======== EXCERPT TO READ
Keep on the good job

8438876
every help will be well received. thanks ^^. the new chapter is under development, but I'm going to publish some. following your advice.

8441071
That is great, wish you luck, you will see with just giving a look you will surprise how many mistakes pop up. And don't feel bad Albert Einstein had the exact same problem. He had a theory saying that all minds have horrible grammar because our minds think faster than what our hands can process so things like that are doom to happen.

hot. what will alex be meeting next mares?

You keep getting mixed up with he his and him

8441167
I agree. I'm looking for a publisher and one is offered but it will take a while. I would like to hear your comments on the future chapters and to know your opinion on improving me also.
Thank you and we will feel the next.

I see what you're trying to do here, and while not wholly original it has merits and can be enjoyable.

That said however there are a few glaring flaws you need to work on. First you need to work on your grammar. It's atrocious here and makes it difficult to understand what is occurring.
Second you need to work on your pacing and depth of detail. Some places felt like there was tons of detail put into unimportant bits, where other more relevant pieces were glossed over quickly.
================
- _TASK A_
Reproduce the passage of the story comment thread that opens with the words containing "That said however" and closes with "what is occurring.".
- _TASK B_
Pick up the story comment thread after its last sentence and write what comes next.
======== GIVEN DATA
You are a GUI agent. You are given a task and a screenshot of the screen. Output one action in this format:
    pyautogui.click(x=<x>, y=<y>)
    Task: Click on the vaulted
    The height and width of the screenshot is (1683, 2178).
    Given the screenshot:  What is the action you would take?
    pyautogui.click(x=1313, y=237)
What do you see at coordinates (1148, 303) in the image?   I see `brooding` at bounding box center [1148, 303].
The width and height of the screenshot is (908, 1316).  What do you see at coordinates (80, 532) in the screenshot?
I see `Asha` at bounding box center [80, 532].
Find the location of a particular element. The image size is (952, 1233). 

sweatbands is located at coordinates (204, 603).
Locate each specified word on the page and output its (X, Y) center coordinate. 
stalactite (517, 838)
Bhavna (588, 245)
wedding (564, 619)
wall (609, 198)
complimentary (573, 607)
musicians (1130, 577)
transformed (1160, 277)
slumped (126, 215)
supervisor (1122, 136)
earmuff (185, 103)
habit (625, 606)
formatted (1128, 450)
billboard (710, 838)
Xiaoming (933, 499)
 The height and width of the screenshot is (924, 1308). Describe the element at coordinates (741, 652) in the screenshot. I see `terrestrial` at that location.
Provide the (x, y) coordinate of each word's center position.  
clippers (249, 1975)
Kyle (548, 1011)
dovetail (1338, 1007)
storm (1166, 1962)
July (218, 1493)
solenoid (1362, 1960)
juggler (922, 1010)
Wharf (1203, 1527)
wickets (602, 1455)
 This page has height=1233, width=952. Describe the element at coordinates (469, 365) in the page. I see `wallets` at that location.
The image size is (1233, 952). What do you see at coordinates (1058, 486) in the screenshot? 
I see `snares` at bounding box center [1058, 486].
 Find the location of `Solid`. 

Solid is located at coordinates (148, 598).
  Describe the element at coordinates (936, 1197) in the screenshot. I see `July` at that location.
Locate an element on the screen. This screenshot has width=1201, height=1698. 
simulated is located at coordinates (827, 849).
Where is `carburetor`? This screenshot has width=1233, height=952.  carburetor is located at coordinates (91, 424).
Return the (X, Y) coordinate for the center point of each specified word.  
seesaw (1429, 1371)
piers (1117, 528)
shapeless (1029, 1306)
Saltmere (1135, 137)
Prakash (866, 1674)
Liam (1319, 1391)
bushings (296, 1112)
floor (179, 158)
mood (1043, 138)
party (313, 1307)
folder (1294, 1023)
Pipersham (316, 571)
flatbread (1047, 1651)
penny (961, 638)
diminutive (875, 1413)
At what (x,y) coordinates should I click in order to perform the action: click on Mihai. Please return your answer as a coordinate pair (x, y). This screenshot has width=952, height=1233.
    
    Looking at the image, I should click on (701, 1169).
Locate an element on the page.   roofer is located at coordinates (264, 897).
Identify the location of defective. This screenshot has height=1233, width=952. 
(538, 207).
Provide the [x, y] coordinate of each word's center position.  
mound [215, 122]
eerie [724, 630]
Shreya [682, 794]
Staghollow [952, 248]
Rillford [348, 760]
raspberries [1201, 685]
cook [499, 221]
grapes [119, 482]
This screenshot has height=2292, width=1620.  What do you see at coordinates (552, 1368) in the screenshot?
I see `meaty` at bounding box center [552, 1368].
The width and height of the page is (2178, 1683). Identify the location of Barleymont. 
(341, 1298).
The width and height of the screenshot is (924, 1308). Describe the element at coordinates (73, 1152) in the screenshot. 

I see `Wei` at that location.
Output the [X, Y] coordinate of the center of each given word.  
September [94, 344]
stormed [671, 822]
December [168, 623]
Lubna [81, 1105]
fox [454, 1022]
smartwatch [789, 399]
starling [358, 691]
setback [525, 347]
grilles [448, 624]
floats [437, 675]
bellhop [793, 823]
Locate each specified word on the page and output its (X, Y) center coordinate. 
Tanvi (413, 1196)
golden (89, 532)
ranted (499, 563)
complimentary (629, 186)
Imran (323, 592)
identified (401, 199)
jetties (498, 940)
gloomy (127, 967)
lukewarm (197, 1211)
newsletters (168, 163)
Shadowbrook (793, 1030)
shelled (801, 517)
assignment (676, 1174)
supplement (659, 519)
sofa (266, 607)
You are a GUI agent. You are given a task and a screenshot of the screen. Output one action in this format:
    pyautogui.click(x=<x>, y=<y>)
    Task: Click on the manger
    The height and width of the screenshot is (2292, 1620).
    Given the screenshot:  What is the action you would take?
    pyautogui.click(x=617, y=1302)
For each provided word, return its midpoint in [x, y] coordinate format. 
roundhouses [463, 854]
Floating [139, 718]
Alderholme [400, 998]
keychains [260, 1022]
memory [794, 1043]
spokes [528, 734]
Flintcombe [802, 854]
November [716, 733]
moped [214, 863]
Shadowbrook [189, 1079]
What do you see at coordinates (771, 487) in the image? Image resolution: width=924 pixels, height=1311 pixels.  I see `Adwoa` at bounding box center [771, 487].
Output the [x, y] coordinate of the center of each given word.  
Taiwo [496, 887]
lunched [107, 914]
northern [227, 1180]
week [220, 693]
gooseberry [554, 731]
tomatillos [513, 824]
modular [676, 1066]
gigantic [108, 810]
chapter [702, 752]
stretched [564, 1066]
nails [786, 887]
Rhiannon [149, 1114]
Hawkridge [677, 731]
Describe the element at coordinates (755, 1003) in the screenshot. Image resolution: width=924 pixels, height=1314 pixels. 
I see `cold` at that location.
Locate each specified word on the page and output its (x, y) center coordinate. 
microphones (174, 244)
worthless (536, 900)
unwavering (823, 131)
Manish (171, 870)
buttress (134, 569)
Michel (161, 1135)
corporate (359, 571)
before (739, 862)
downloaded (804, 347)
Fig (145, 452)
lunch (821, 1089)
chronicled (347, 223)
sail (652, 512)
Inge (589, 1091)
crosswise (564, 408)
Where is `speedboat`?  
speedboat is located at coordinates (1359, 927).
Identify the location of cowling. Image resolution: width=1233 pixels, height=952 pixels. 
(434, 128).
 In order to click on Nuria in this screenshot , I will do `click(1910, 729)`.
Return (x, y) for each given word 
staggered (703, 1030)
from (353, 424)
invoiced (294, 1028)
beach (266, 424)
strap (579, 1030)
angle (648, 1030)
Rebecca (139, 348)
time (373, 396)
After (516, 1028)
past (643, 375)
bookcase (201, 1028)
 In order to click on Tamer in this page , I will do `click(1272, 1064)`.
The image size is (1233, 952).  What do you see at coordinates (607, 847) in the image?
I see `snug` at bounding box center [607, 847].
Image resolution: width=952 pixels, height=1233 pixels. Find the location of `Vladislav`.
================
- _EXPECTED OUTPUT A_
That said however there are a few glaring flaws you need to work on. First you need to work on your grammar. It's atrocious here and makes it difficult to understand what is occurring.

- _EXPECTED OUTPUT B_
The good news is these can both be fixed with practice and an editor. All in all, a fine first attempt. Keep it up and you will do just fine

8524544
I know. i hoping to find an editor to help me solve my writing problems. English is not first Language.
Thanks for comments.

8545097
Thanks for comments. English is not my first language. and in fact I'm looking for an editor that can help me somehow. because with the translation on the site I am written in a different way  is frustrating and confusing readers. thanks for being past.

well, whatever you have plan on us I hope it good.

YOu know, i have one question. Is this a harem clopfic?

8550409
exactly as well as. but I'm going for grades but this story and a harem clopfics.

8547251
do not worry I just hope that what I write is pleasing to you readers.

8550413
Yes!! Thank you. MAybe you could have Queen Chrysalis in it? ANd i cant wait for him to learn about herds.

8550422

8550424
I can say that following the series, Queen Chrysalis will make its appearance, more I can not say for not spoiler. but there will be some herds and situations. :yay:
to answer the other question. my first and italian language.
Thanks for you comments.
i have happy or respond you question ^^

8550439
ok. Fine with me. And cool on Italian. I think its an interesting language

8550439
By the way, i have written a few stories myself that you could use to help you grammar.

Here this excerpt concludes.